** Opening Data block **

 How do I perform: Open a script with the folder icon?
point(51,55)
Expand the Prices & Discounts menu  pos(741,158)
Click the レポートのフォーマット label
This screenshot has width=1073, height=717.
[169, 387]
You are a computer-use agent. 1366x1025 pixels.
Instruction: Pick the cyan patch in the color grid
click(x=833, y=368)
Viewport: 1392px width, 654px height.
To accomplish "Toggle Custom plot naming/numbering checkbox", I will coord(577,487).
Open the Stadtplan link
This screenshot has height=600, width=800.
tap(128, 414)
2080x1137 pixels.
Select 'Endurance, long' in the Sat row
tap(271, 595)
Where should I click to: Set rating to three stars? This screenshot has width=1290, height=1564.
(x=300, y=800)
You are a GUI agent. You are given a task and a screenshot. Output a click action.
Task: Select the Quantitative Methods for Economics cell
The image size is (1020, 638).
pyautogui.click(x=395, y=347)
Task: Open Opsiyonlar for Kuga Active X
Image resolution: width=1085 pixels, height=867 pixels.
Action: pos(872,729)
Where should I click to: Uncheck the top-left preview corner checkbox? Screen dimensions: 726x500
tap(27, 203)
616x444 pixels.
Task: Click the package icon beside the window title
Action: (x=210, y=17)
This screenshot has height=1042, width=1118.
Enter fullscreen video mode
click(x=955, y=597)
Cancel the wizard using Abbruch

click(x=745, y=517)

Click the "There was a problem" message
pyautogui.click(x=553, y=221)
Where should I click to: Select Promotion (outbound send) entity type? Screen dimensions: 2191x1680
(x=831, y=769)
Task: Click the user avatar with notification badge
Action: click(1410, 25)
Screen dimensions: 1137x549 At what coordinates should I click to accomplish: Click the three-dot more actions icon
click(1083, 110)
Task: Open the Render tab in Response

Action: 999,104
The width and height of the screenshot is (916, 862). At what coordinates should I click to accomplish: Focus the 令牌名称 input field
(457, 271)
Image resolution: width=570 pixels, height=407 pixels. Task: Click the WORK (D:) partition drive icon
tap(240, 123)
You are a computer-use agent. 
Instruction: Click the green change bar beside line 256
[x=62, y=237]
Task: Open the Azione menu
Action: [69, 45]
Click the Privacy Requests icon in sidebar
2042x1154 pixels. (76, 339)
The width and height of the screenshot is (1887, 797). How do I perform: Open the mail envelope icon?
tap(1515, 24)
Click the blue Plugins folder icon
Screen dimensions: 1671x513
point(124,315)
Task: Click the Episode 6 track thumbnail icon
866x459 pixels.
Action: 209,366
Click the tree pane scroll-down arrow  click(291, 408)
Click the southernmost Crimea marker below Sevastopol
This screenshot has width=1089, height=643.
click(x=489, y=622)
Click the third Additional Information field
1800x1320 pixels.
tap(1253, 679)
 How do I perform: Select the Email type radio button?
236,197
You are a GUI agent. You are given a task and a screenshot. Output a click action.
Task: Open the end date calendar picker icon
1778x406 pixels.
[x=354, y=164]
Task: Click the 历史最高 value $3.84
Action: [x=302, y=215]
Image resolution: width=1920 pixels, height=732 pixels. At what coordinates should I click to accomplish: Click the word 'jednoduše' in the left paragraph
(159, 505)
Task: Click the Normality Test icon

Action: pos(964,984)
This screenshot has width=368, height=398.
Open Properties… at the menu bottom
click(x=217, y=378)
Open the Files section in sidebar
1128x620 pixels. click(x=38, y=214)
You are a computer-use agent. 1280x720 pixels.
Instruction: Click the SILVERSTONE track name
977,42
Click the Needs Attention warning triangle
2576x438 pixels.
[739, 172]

** Closing Data block **

(Task statement)
Scan the data above for the string "agent" and copy each line where it appears.

(Your response)
You are a computer-use agent. 1366x1025 pixels.
You are a GUI agent. You are given a task and a screenshot. Output a click action.
You are a computer-use agent. 
You are a GUI agent. You are given a task and a screenshot. Output a click action.
You are a computer-use agent. 1280x720 pixels.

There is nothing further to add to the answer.